I'm studying a discrete state coupled to a continuum of states. The Hamiltonian of this interaction, which i called Friedrichs Hamiltonian, is given by: $$H_{F}=E_{e}|e\rangle\langle e|+\int U|\chi_{U}\rangle\langle\chi_{U}|dU+\int\left(\xi_{U}|\chi_{U}\rangle\langle e|+\xi_{U}^{*}|e\rangle\langle\chi_{U}|\right)dU.$$ $E_{e}$ is the energy of the discrete state, $|e\rangle$, $U$ is the energy of the continuum of states, $|\chi_{U}\rangle$ and $\xi_{U}$ is the coupling coefficient of the discrete state to the continuum.

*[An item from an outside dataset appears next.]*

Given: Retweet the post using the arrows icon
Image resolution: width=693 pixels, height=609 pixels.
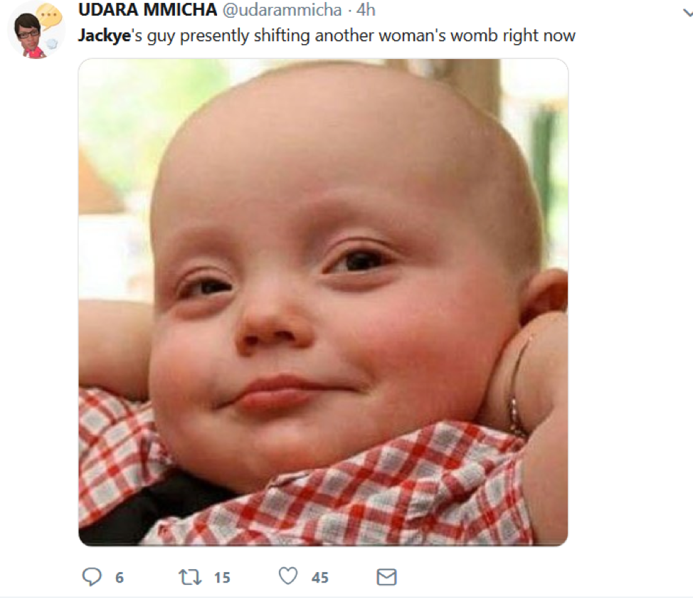Looking at the screenshot, I should 190,577.
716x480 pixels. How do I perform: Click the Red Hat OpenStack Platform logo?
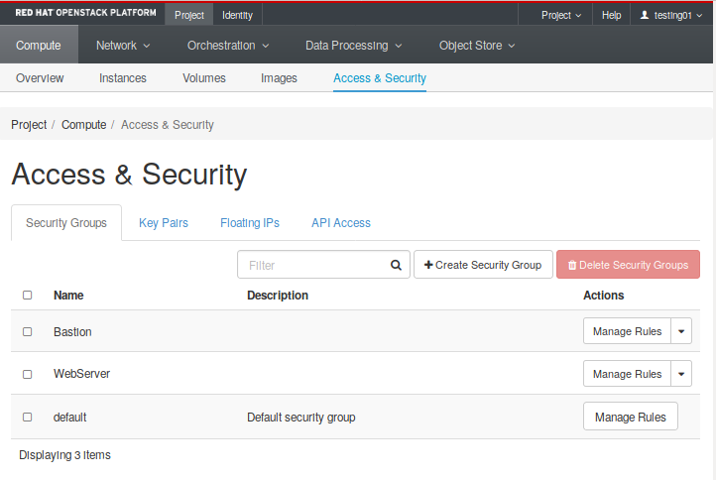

After some calculations, i got that the amplitude of probability is given by: $$\langle e\vert e^{-iHt}\vert e\rangle=\int\vert A(E)\vert^{2}e^{-iEt}dE,$$ so, the time evolution of the probability is: $$P=\vert\langle e\vert e^{-iHt}\vert e\rangle\vert^{2}=\int\vert A(E)\vert^{2}e^{-iEt}dE\int\vert A(E^{\prime})\vert^{2}e^{iE^{\prime}t}dE^{\prime}.$$ Where $E$ and $E'$ are energies of the continuum. $\vert A(E)\vert$ is the coeficient of the wave function associated with the discrete state. The value of $\vert A(E)\vert^{2}$ was also calculated and given by: $$\Rightarrow\vert A(E)\vert^{2}=\frac{\left|\xi_{E}\right|^{2}}{\left[E-E_{e}-F(E)\right]^{2}+\left|\xi_{E}\right|^{4}\pi^{2}}.$$ So, from this, i can suppose that the bandwith of the continuous spectrum is given by $\Gamma=2\pi\left|\xi_{E}\right|^{2}$ and the decayment time by $\tau=\Gamma^{-1}=\frac{1}{2\pi\left|\xi_{E}\right|^{2}}$.
I'm trying to calculate the transition rate from the discrete state to the continuum, Fermi's Golden Rule.
Can someone help me calculating for this case, please? I'm having some difficulties.